**Task prompt**
Print again, word for word, all of the records below, and leave the pictures out.
━━ Records provided ━━
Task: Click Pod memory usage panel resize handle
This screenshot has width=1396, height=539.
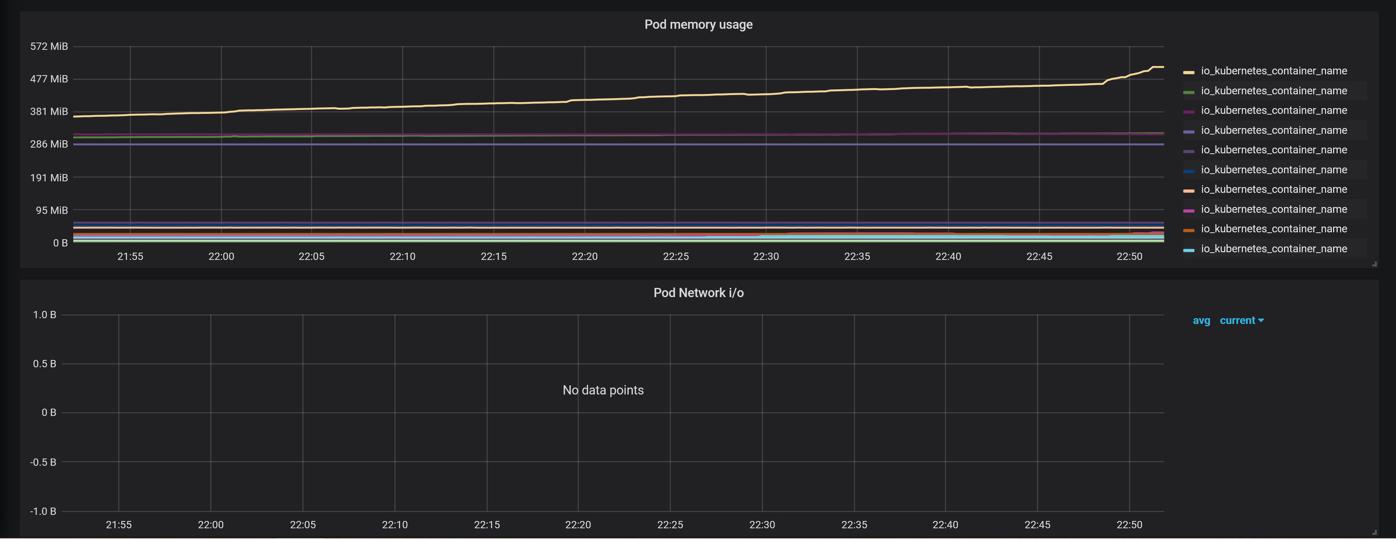Action: pyautogui.click(x=1374, y=264)
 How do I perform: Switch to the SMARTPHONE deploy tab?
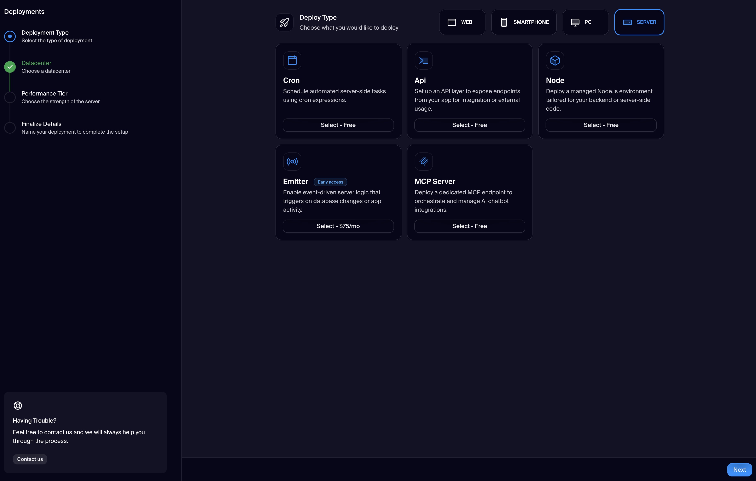pos(524,22)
━━━
**Answer below**
Task: Click Pod memory usage panel resize handle
This screenshot has width=1396, height=539.
Action: pyautogui.click(x=1374, y=264)
 How do I perform: Switch to the SMARTPHONE deploy tab?
pos(524,22)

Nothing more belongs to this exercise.